One of the most notable political developments in the history of the Turkish republic as far as women activism and LGBT movement is concerned was the formation of the Radical Democrat Green Party after the 1980 coup intervention. The party’s key political agenda was to address issues of political activism revolving around feminism, LGBT, ecology, atheism and anti-militarism (ILGA 2004). Although the party was ineffective in gaining influence within the political scene, it gave the LGBT movement a political voice such that they were able to carry out their activism through protests, convening conferences (1993) and publication of LGBT magazines. Despite government ban in 1993, the LGBT movement become partially successful by facilitating acquisition of the legal status for transsexuals in 1988 and establishment of the first gay and lesbian group Kaos GL Group.

Over time, different groups, organisations and students forum began to emerge in support of LGBT rights. Additionally, more LGBT issues were voiced in radio and television shows (1996), magazines (1994) and public libraries. On the other hand, state suppression, violence and discrimination of LGBTS was also becoming more rampant. This was particularly evident in the Ulker Street case in 1996 where many transgendered individuals were driven out of their homes, displaced and subjected to arrests and torture (ILGA, 2004).

As a result of the rapid rate of globalisation in 2000s, the LGBT movement in Turkey began to build close ties and networks with other movements across Europe, North America and other countries around the world. This further helped to strengthen their activism and influence. In June 2003, the first pride march was organised in Istanbul which attracted a small number of people. In the subsequent years, as cases of violence, oppression and discrimination of LGBTs increased, more LGBTs organisations and groups emerged in a bid to defend their rights. Even so, many of these LGBT organisations have faced legal cases against the state, which called for them to be shouting down. However, against the background of the Turkish constitution, which supports the right to association, these organisations have managed to defeat prosecutors and stay operational (Rodriguez et al 2013).

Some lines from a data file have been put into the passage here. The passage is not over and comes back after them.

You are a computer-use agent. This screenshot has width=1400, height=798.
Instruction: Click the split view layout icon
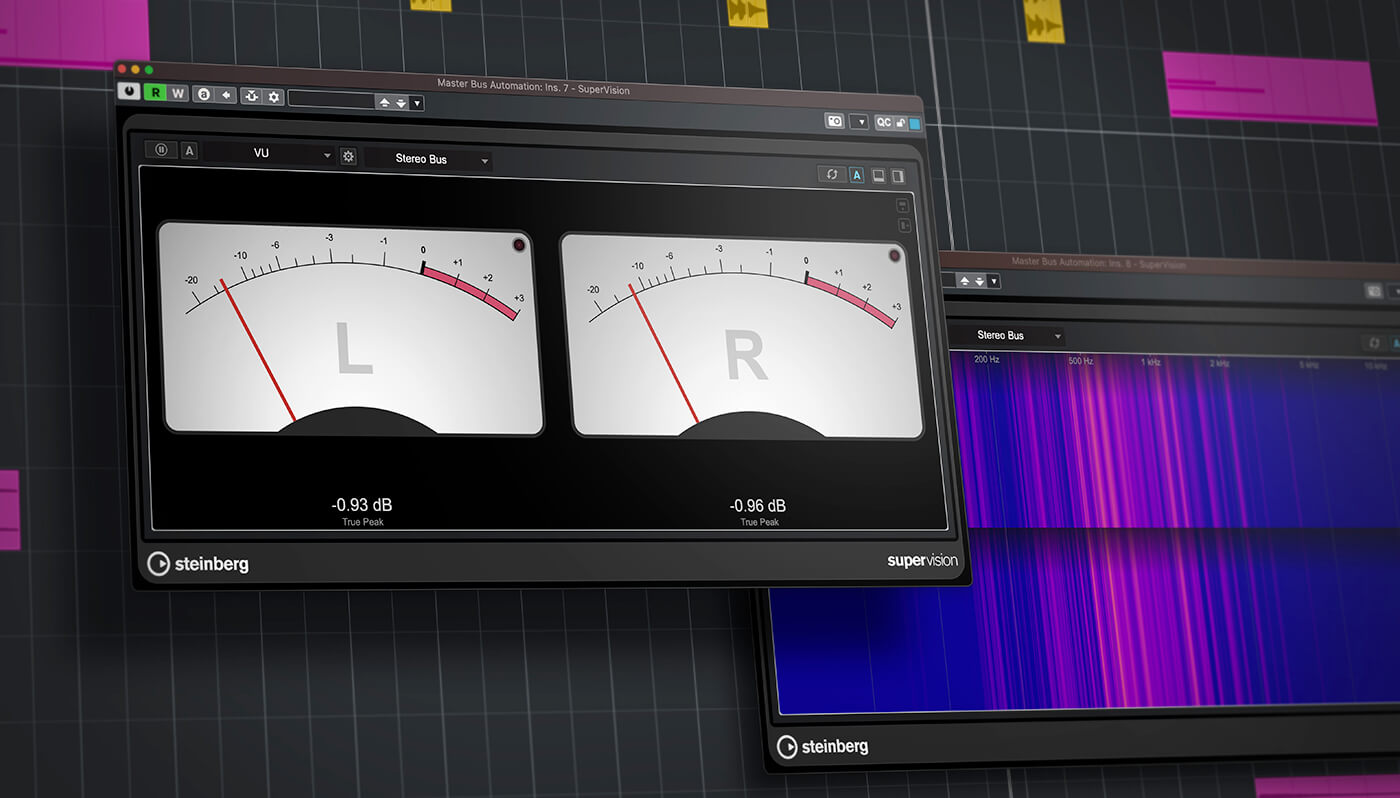(898, 174)
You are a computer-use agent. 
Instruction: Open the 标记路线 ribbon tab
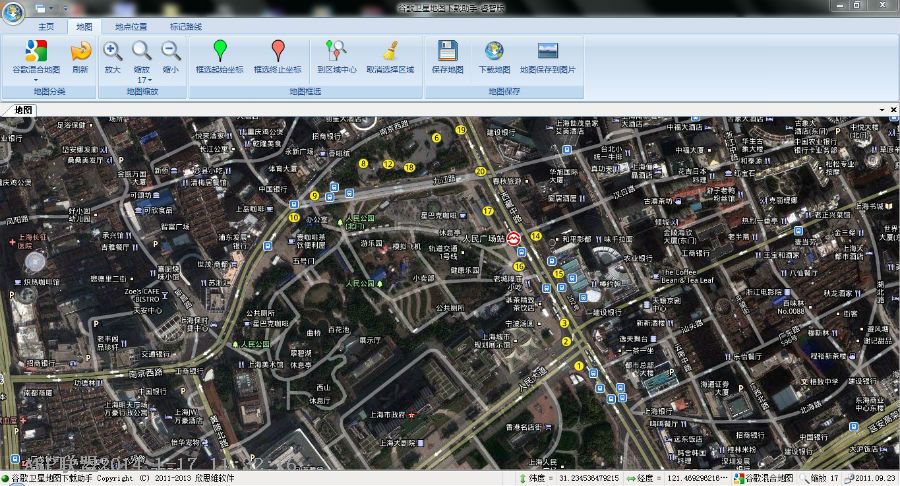click(x=185, y=26)
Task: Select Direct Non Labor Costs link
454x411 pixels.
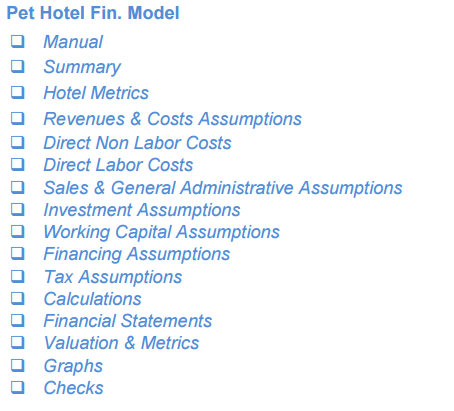Action: click(x=137, y=143)
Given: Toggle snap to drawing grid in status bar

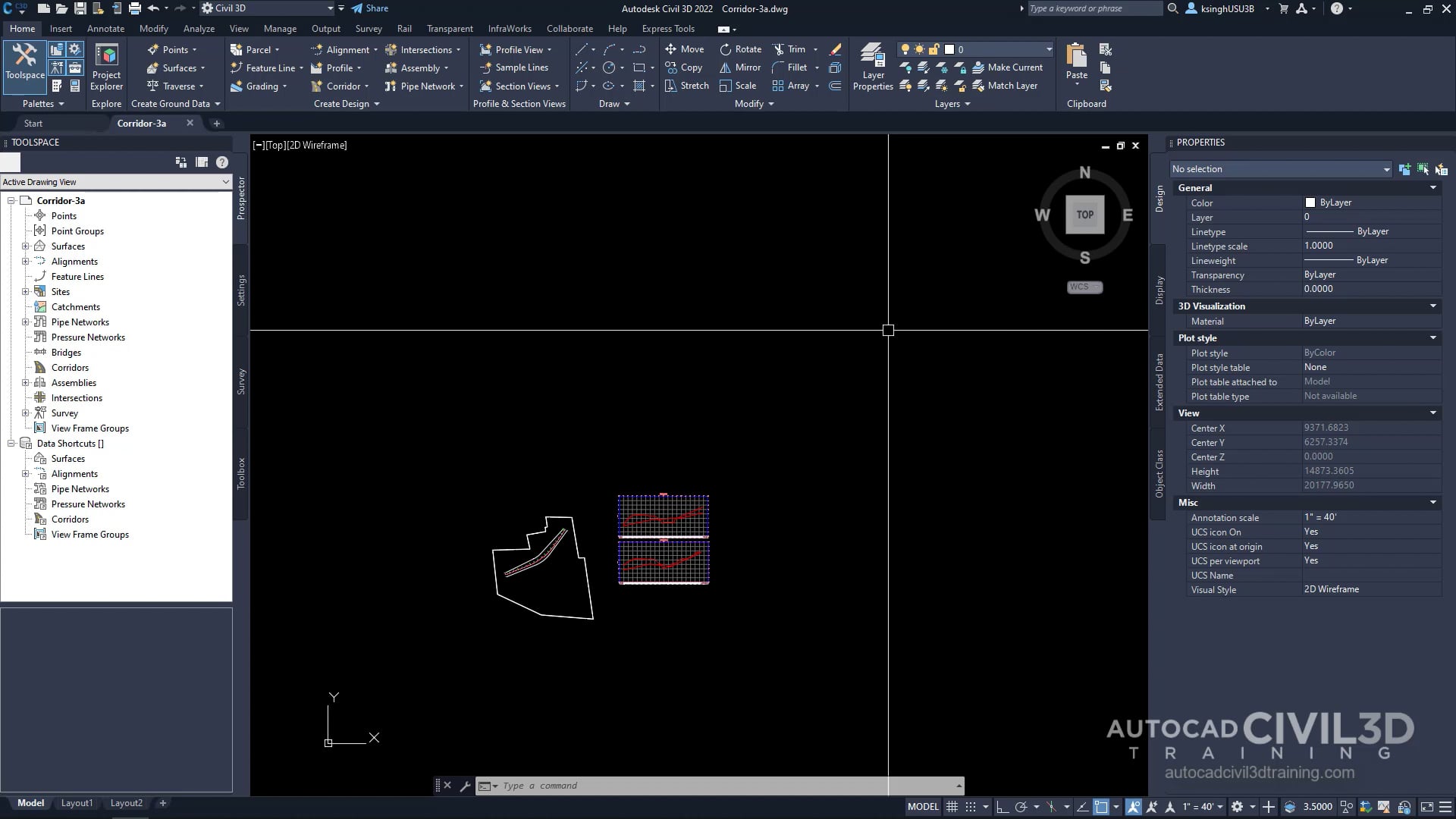Looking at the screenshot, I should tap(971, 806).
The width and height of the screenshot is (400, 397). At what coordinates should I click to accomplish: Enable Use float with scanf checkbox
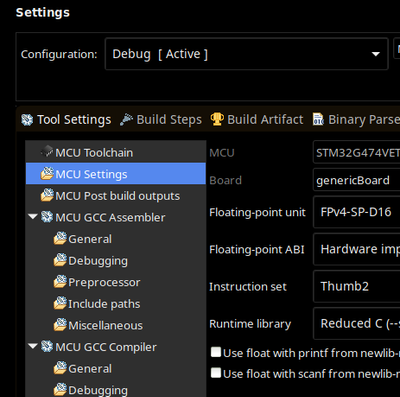216,373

Gender movements in Turkey particularly those relating to feminist and LGBT activism have evolved over time. The evolution of these movements have been largely been influenced by political developments in the country and globalization. As Turkey began to become modernized, many discussions on patriarchy, and human rights became popularised. In the process, issues pertaining to the rights of women bisexuals and people of different sexual orientation began to feature in discussions. The subjection of women and LGBTs to unequal rights, violence, discrimination and oppression propelled women and LGBT movements to emerge in a bid to fight for the rights of women. Through a wide range of approaches such as street protests, lobbying lawmakers, conferencing these over time these movements have been able to influence policy reforms and enhance the consciousness of the society on their rights. Nevertheless, the reforms championed by women and LGBT movements in Turkey were met by strong opposition and resistance from conservative forces from the government, Parliament and Islamic religious bodies. Consequently, these movements had to carryout their activism in a volatile political and social atmosphere.